At the same time, the story was almost not about me, it’s about the reader. So many people feel that way and so many people do have substance abuse [problems] or turn to things that they shouldn’t. Showing them that, "Hey, I know how you feel, I’ve been through that but I promise you there is a light at the end of the dark tunnel and you will get through this"—that was my mission and purpose by sharing that story.
You address sexism in music, including an interaction with a terrible music executive. What would you tell another woman dealing with something similar on how to handle that?
I want to encourage women out there to stand strong and firm and know that you can stand up for yourself. You do not have to be in fear, you do not have to tolerate that kind of disgusting behavior. It’s amazing that now in 2020, we live in a world [where] that type of behavior is not accepted and has serious consequences. Back in 2016 when it was happening to me, you couldn’t say anything, you couldn’t speak up. It was such a terrible feeling to feel so demeaned, humiliated and disrespected. Feeling like you can’t do anything, you’re helpless, or if you say something you can get in trouble which is the most crazy, ironic thing. Just know that you do not have to accept that, you can report it and stand up for yourself, [and say,] "I’m not going to live in fear or accept your gross behavior."
You write about dealing with body-shamers and online trolls. How do you cope and deal with the negative comments?
Over the years I’ve definitely grown a thicker skin. Now when I see something, I’ll laugh or be like, "That person has their own issues." When I’m not feeling super confident, I’ll call my mom or a friend and they’ll pump me up. One of my friends told me, "If you have haters you're doing something right." So, that’s comforting and kind of a cool way to turn that around and pick yourself up. Remembering there’s one bad comment and a thousand good ones is always comforting.
You mentioned that you originally trained to become an actress as well as a singer.
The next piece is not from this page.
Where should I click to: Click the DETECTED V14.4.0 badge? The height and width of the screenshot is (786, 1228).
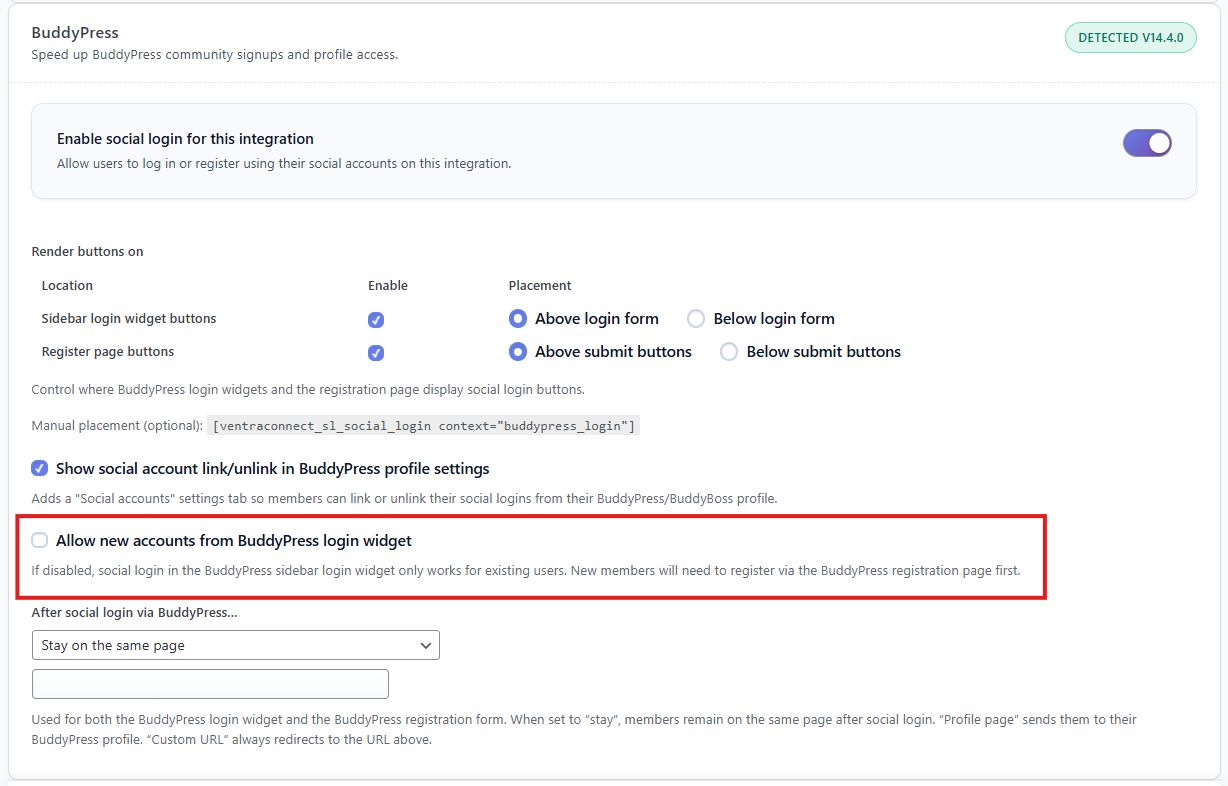click(x=1130, y=36)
You’re now acting in the upcoming film High Expectations. How did that come about?
It is a lifelong dream for me to be in a film. After so many years of auditioning and training, I finally got a role and not even just a role, but a dream role. I’m in Atlanta filming my first movie which is a drama. The producers and writers of the film pursued me, they wanted me from the beginning. They reached out several times for me to audition but [with] conflicting schedules, I couldn’t. They reached out one more time and by the grace of God I was in Miami rehearsing for my headlining solo tour. The writer/producer happened to be in Miami.
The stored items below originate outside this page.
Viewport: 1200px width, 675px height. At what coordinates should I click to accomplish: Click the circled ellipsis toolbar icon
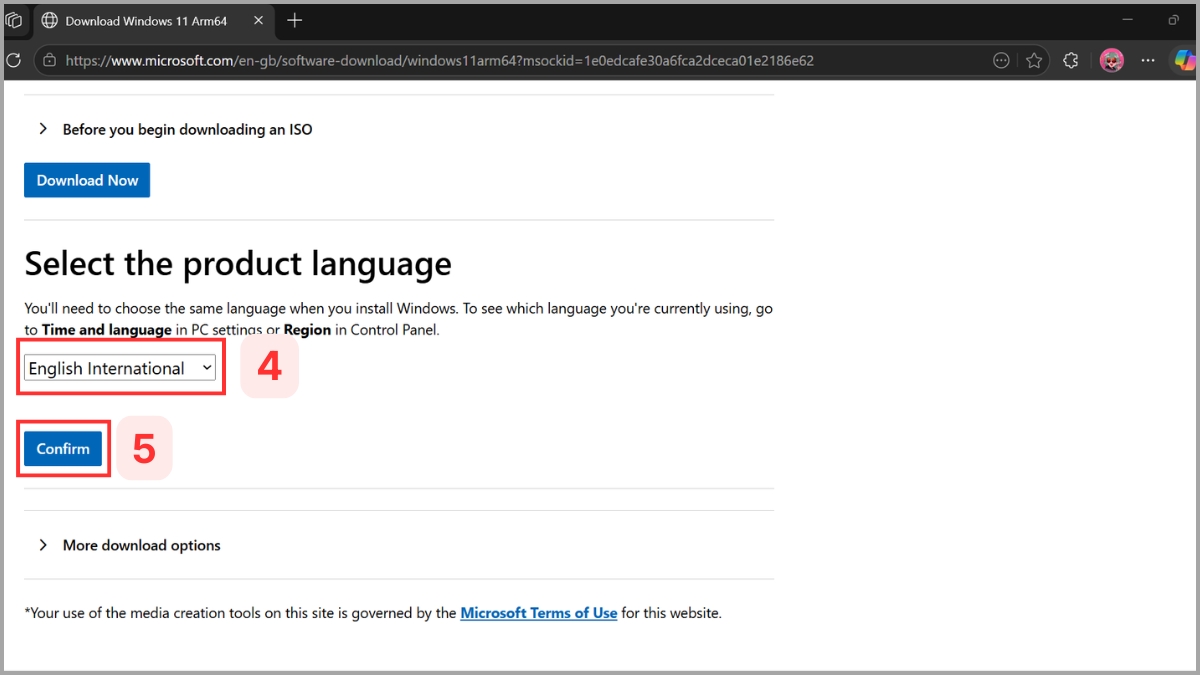point(1001,60)
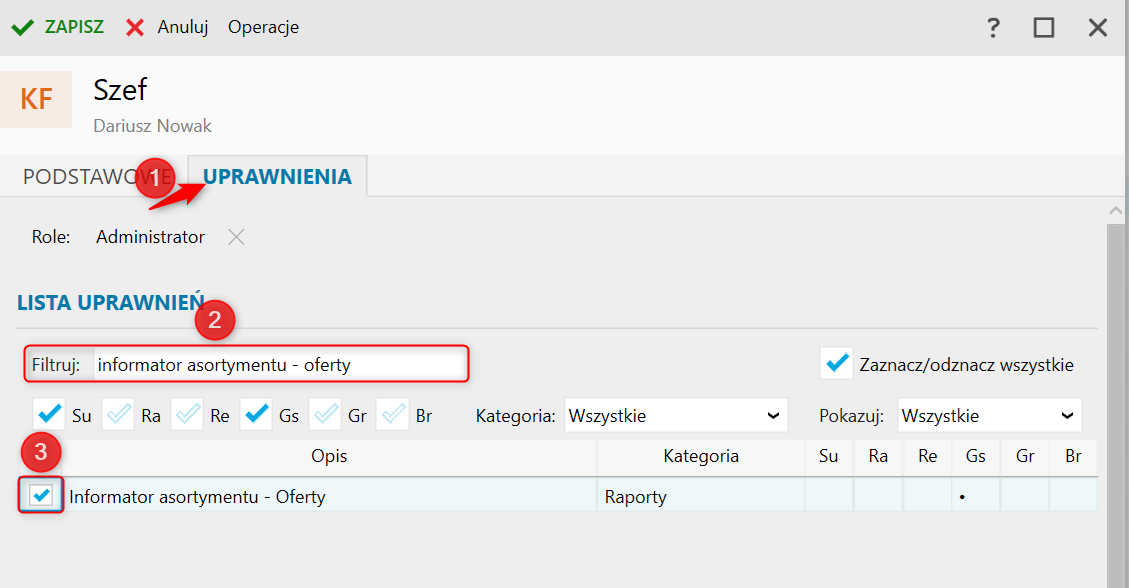Image resolution: width=1129 pixels, height=588 pixels.
Task: Click the green ZAPISZ checkmark icon
Action: (22, 27)
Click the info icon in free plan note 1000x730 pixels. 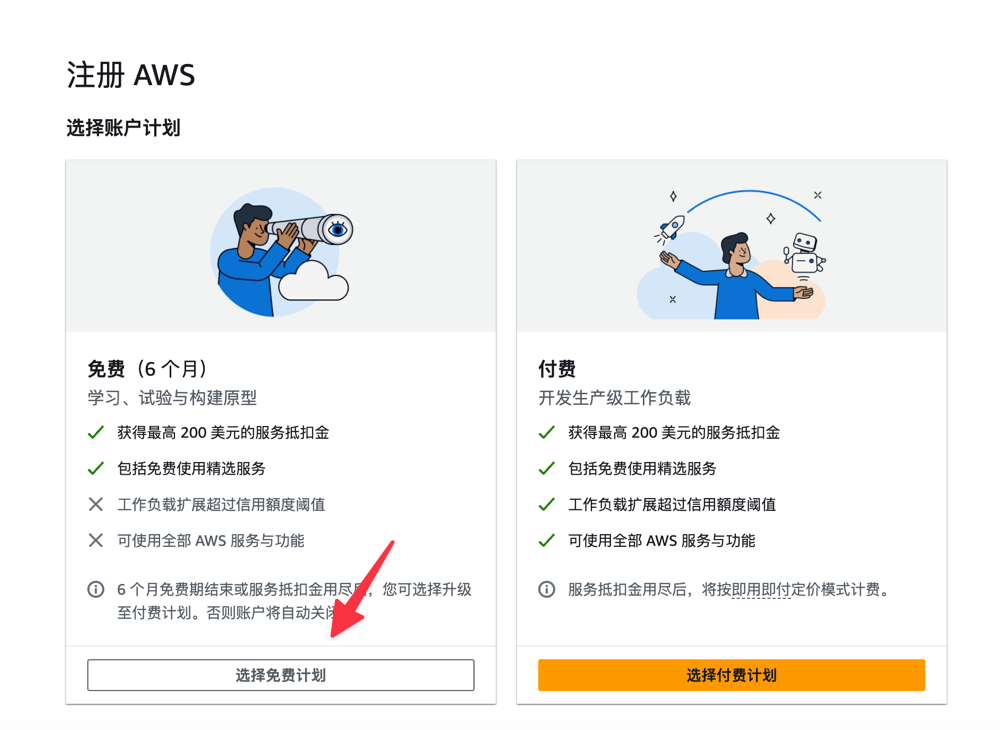(x=96, y=589)
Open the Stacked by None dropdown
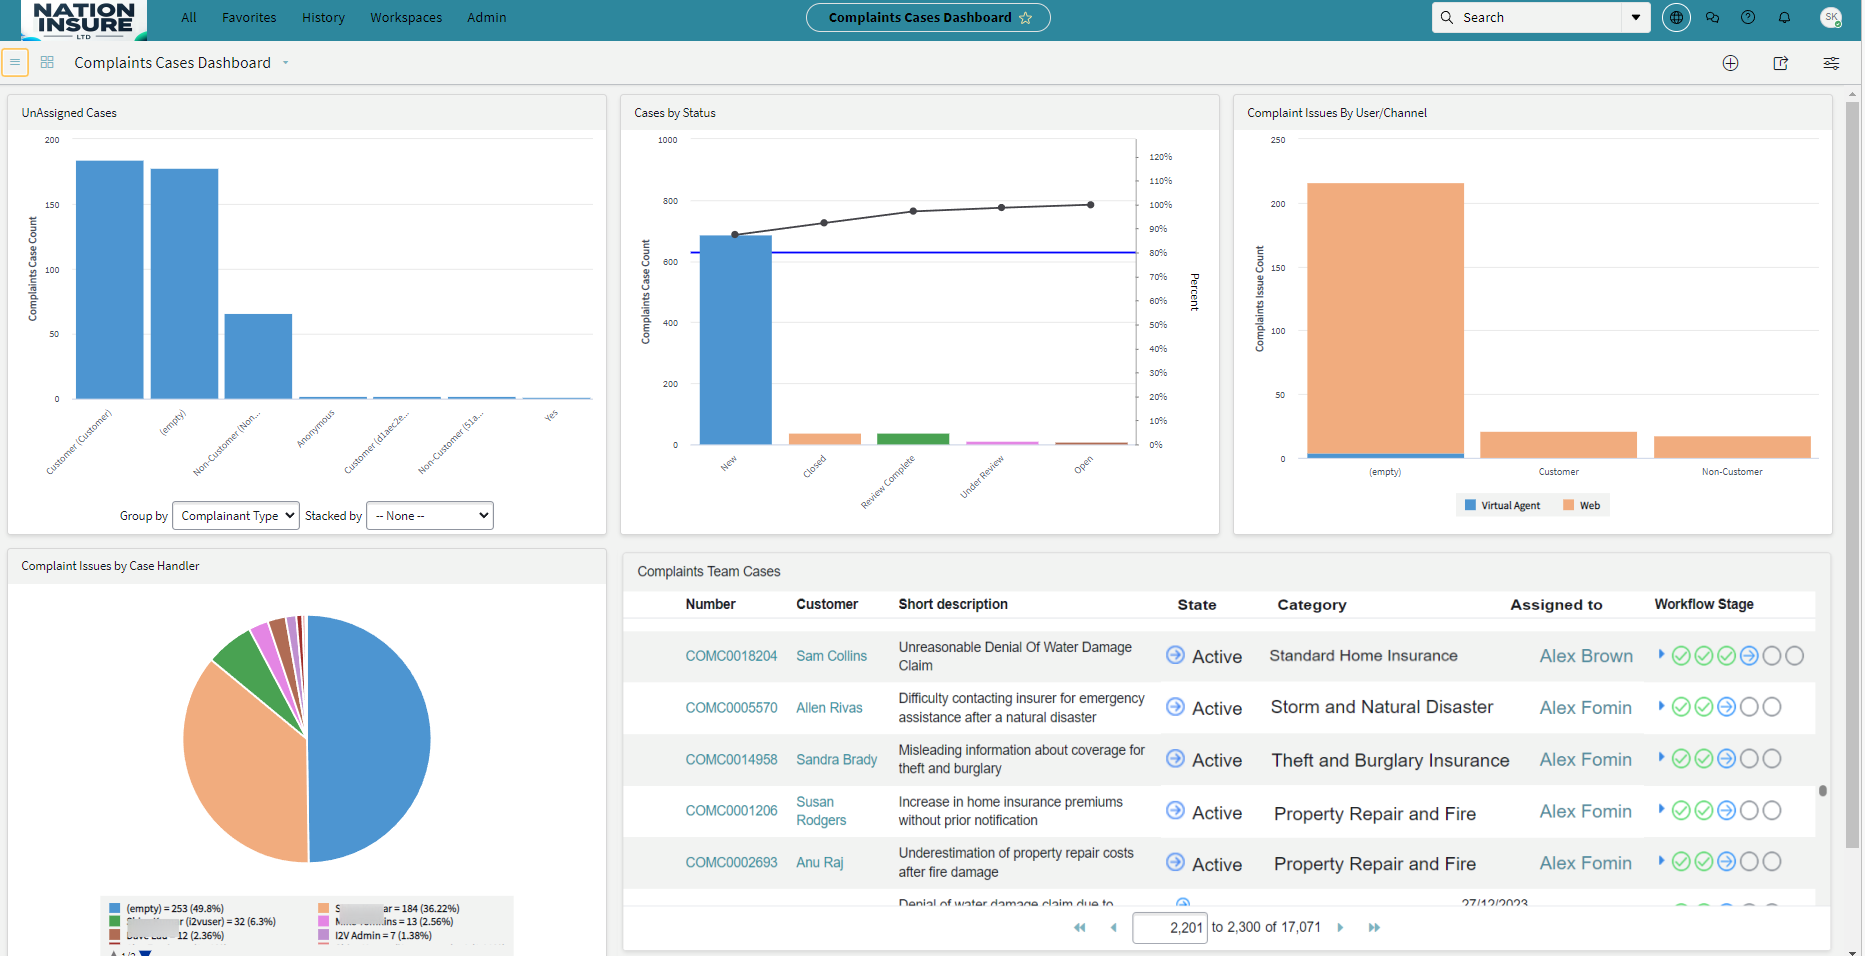 pyautogui.click(x=430, y=516)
I auditioned over Skype with the other lead actor, Taylor Grey. I got the part. That was such a triumphant moment, obviously, getting a role. But what the film is about and the journey of my character and the other character hits home for me. It feels special, meaningful, purposeful. I cried reading the script for the first time. It’s one of the best experiences I’ve ever had on a project. The cast and crew are beyond incredible, there’s a special magic and family bond.
You’ve dove into numerous genres with your solo music, from Latin to pop, disco to Christmas songs. Where will your new music take you?
I’ve been working hard in the studio. I think the next chapter has more of an electronic and dance vibe. I’m so excited because I have a lot more songs coming out before the end of the year. That’s the direction I’m loving and really thriving in, and am really connecting to. We really do need music now that’s fun, uplifting and that makes you feel energized. I hope these songs can empower people and make [them] feel good and confident, even in their bedrooms at home.